What the task requires: All of the data must be output without alteration.

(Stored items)
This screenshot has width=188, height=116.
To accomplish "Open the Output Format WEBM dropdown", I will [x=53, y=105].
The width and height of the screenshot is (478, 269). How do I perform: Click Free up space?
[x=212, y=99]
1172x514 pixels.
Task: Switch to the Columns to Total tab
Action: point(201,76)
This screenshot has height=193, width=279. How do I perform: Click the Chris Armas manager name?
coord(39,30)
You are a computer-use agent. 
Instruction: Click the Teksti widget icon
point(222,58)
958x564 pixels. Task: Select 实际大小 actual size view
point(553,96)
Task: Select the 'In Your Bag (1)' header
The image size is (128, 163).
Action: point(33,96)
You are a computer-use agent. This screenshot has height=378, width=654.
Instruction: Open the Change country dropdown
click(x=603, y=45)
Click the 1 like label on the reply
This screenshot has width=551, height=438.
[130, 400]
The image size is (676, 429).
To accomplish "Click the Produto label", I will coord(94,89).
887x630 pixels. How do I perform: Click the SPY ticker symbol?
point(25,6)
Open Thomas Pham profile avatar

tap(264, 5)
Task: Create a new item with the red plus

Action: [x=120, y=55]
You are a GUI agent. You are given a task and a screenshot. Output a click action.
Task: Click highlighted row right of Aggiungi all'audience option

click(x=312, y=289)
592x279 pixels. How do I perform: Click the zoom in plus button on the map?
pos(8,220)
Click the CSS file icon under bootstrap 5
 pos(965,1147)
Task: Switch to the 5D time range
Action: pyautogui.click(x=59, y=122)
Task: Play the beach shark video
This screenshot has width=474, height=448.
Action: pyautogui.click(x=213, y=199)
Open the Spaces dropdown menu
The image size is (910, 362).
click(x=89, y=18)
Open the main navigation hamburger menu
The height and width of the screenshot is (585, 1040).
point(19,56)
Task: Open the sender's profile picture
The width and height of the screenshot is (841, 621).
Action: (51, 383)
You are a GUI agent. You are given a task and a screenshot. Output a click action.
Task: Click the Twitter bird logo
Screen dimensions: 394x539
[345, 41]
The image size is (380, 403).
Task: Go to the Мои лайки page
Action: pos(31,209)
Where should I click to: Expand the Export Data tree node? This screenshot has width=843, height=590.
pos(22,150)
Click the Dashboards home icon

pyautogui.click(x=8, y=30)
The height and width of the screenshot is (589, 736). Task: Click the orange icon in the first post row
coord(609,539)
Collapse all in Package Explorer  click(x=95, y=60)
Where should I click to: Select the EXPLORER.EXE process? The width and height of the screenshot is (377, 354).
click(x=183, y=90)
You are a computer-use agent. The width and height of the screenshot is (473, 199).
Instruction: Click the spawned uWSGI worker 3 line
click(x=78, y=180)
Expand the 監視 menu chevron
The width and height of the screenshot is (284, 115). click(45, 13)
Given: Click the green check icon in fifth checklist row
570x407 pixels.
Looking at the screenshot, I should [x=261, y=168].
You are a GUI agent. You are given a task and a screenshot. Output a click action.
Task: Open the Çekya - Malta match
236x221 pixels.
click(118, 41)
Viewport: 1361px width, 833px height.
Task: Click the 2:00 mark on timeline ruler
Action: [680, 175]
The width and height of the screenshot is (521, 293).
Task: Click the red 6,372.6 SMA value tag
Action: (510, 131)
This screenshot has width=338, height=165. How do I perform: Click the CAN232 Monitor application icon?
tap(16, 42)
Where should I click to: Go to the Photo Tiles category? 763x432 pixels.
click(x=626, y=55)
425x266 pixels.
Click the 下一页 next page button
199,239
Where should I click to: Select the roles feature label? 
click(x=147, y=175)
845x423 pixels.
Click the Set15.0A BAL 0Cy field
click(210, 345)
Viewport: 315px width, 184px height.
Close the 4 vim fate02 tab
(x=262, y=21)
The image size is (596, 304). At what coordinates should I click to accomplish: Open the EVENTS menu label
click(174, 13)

Completed task:
This screenshot has width=188, height=116.
To accomplish "Open the Output Format WEBM dropdown", I will [x=53, y=105].
The width and height of the screenshot is (478, 269). How do I perform: Click Free up space?
[x=212, y=99]
1172x514 pixels.
Task: Switch to the Columns to Total tab
Action: point(201,76)
This screenshot has height=193, width=279. How do I perform: Click the Chris Armas manager name?
coord(39,30)
You are a computer-use agent. 
Instruction: Click the Teksti widget icon
point(222,58)
958x564 pixels. Task: Select 实际大小 actual size view
point(553,96)
Task: Select the 'In Your Bag (1)' header
The image size is (128, 163).
Action: point(33,96)
You are a computer-use agent. This screenshot has height=378, width=654.
Instruction: Open the Change country dropdown
click(x=603, y=45)
Click the 1 like label on the reply
This screenshot has width=551, height=438.
[130, 400]
The image size is (676, 429).
To accomplish "Click the Produto label", I will coord(94,89).
887x630 pixels. How do I perform: Click the SPY ticker symbol?
point(25,6)
Open Thomas Pham profile avatar

tap(264, 5)
Task: Create a new item with the red plus

Action: [x=120, y=55]
You are a GUI agent. You are given a task and a screenshot. Output a click action.
Task: Click highlighted row right of Aggiungi all'audience option

click(x=312, y=289)
592x279 pixels. How do I perform: Click the zoom in plus button on the map?
pos(8,220)
Click the CSS file icon under bootstrap 5
 pos(965,1147)
Task: Switch to the 5D time range
Action: pyautogui.click(x=59, y=122)
Task: Play the beach shark video
This screenshot has width=474, height=448.
Action: pyautogui.click(x=213, y=199)
Open the Spaces dropdown menu
The image size is (910, 362).
click(x=89, y=18)
Open the main navigation hamburger menu
The height and width of the screenshot is (585, 1040).
point(19,56)
Task: Open the sender's profile picture
The width and height of the screenshot is (841, 621).
Action: (51, 383)
You are a GUI agent. You are given a task and a screenshot. Output a click action.
Task: Click the Twitter bird logo
Screen dimensions: 394x539
[345, 41]
The image size is (380, 403).
Task: Go to the Мои лайки page
Action: pos(31,209)
Where should I click to: Expand the Export Data tree node? This screenshot has width=843, height=590.
pos(22,150)
Click the Dashboards home icon

pyautogui.click(x=8, y=30)
The height and width of the screenshot is (589, 736). Task: Click the orange icon in the first post row
coord(609,539)
Collapse all in Package Explorer  click(x=95, y=60)
Where should I click to: Select the EXPLORER.EXE process? The width and height of the screenshot is (377, 354).
click(x=183, y=90)
You are a computer-use agent. The width and height of the screenshot is (473, 199).
Instruction: Click the spawned uWSGI worker 3 line
click(x=78, y=180)
Expand the 監視 menu chevron
The width and height of the screenshot is (284, 115). click(45, 13)
Given: Click the green check icon in fifth checklist row
570x407 pixels.
Looking at the screenshot, I should [x=261, y=168].
You are a GUI agent. You are given a task and a screenshot. Output a click action.
Task: Open the Çekya - Malta match
236x221 pixels.
click(118, 41)
Viewport: 1361px width, 833px height.
Task: Click the 2:00 mark on timeline ruler
Action: [680, 175]
The width and height of the screenshot is (521, 293).
Task: Click the red 6,372.6 SMA value tag
Action: (510, 131)
This screenshot has width=338, height=165. How do I perform: Click the CAN232 Monitor application icon?
tap(16, 42)
Where should I click to: Go to the Photo Tiles category? 763x432 pixels.
click(x=626, y=55)
425x266 pixels.
Click the 下一页 next page button
199,239
Where should I click to: Select the roles feature label? 
click(x=147, y=175)
845x423 pixels.
Click the Set15.0A BAL 0Cy field
click(210, 345)
Viewport: 315px width, 184px height.
Close the 4 vim fate02 tab
(x=262, y=21)
The image size is (596, 304). At what coordinates should I click to accomplish: Open the EVENTS menu label
click(174, 13)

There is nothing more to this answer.